Teodor walks you through this recipe, and it shows. Even though there's nothing terribly complicated in the instructions, everything is described in a way that makes you feel like you are doing something fancy. I had to cook these in two separate stainless steel pans - I didn't have one that was big enough for both of the steaks. I got the feeling that cast iron is probably a better fit for this one. My beautiful stainless pans were charred and black when I was through cooking, even after deglazing. Don't worry, they cleaned out ok (I know you were worried). But I've told you time and time again- I just don't have room for a decent cast iron skillet, nor do I have the patience to season one. If you have a pre-seasoned one you want to send me with a suggestion of where to put it, I'll accept it. E-mail me and I'll tell you where to send it. Outside of that, I'll make do with what I have.
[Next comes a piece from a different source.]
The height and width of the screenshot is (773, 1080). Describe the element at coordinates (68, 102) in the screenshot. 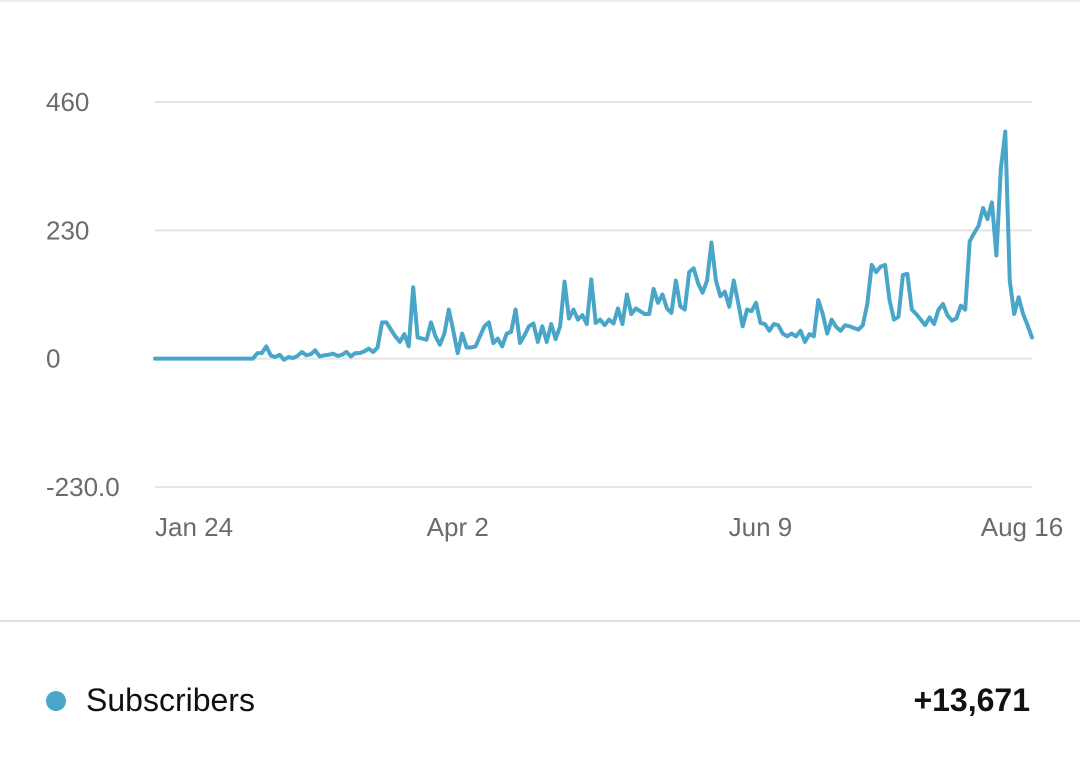

I see `y-tick-label: 460` at that location.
The recipe makes a big deal out of letting the steak sit out before and after cooking. This lets the juices adjust properly to their new situations and means you won't be left with a sloppy mess on the plate. Top Chef has made a point of this, too. I had never known it before I undertook this cooking project, and now it just seems like common sense. It's amazing how fast you can start to feel like a smug, elitist, expert, a-hole. When you flip the steaks (which is really all you have to do in this recipe) Teodor tells you to put a brick wrapped in foil on top of it to prevent the natural bowing that happens from having one side of the meat cooked and the other not. Well, you know what, I don't keep bricks laying around. Is this a common thing? Am I supposed to steal a brick from a construction site? Or is the book assuming that its target demographic will just take the brick that's holding up their coffee table? Either way, Teodor does offer the alternative of weighing down a heavy pan with cans for the same effect, and this is what I was prepared to do. However, I forgot about it because I was afraid my kitchen was about to catch on fire.
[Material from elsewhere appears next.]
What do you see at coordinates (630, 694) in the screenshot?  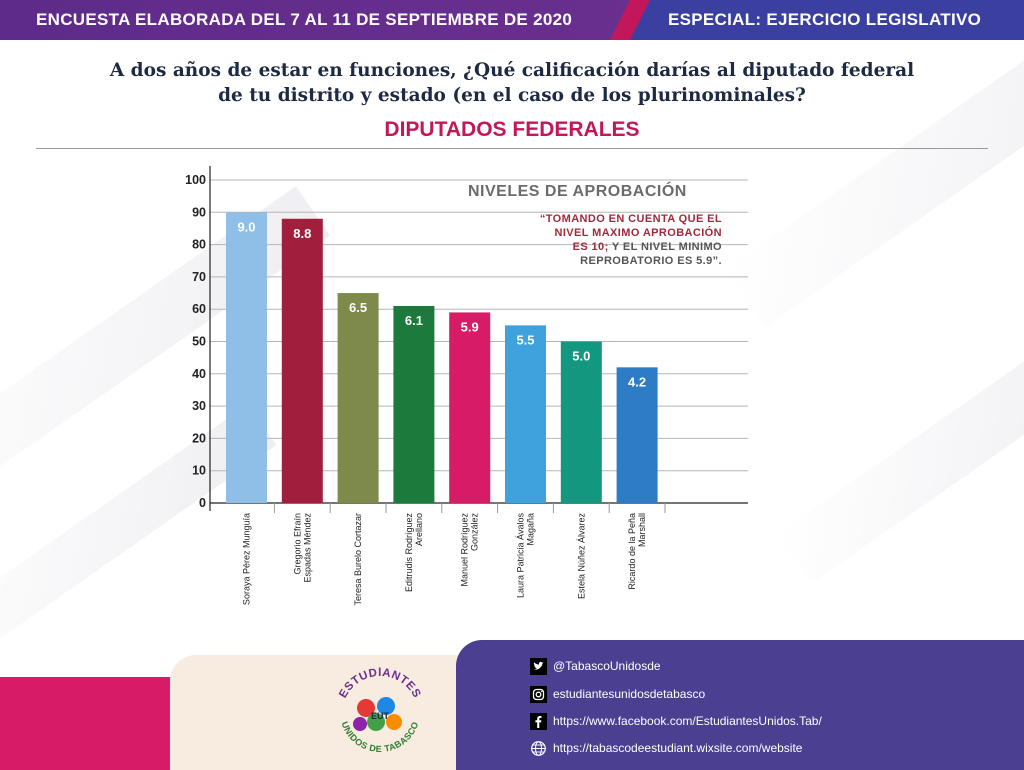 I see `instagram-handle: estudiantesunidosdetabasco` at bounding box center [630, 694].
See, steaks on the stove smoke. A lot. And my burners were burning a bright shade of orange I've never seen them glow before. Usually they stay a serene, happy blue. So, as the steaks were going all concave, my apartment was filling with smoke and the fire alarm was blaring. That kind of became focus number 1. Apparently the tiny ventilation hood on our oven is not equipped to handle this kind of cooking. I can't say I'm surprised, it's a sad little stove/oven, the kind you get the feeling Sears gave away for free in 1976 if you bought a fridge from them. Melissa helped to fan the smoke out the window and eventually things calmed down, but it was probably as panicked as I've ever been in the kitchen. My response to panic is to get all depressed and apologetic, but it passed. And when it did, it was time to make the sauce.
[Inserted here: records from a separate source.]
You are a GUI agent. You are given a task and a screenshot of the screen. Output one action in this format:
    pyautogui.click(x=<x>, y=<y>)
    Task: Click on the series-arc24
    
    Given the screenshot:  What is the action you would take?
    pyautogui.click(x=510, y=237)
I've deglazed and made reductions once or twice, but it's always fun to hear that sizzle. Plus, this was the first time since I got my stainless pans so I was actually able to scrape up the little black bits like the recipe told me to. I kept expecting the sauce to thicken more, especially when I added the "cornstarch slurry," but it remained ever-liquid. The recipe said it should turn to a gravy-like consistency, which I took to mean kind of thick and syrupy. Melissa thought that the runny sauce seemed like gravy to her, and I can see her point. Gravy is kind of a broad term to use as a descriptor. Either way, it was delicious. The steak didn't really need the sauce since it was plenty tender and juicy, but the vegetables and the wine really enhanced the flavors. It was smoky and rich and every bit as good as anything I've made on the grill. It came out a perfect medium rare, which I was happy about. Between the steak, the potatoes, the Diamond Juice and the wine, it all felt very decadent. A fitting end to a fun experiment.

Well, since this post has run on long enough, I guess I lied to you. This isn't the last one. I'll post a wrap-up in the next couple of days where we'll reflect on what we've learned on this journey and a bunch of other hippie crap. Join us next time for a time of reflection.



  1. Yeah that smoke thing is a pain. Sounds like it was a great meal, though, and congrats for seeing the project through to the end.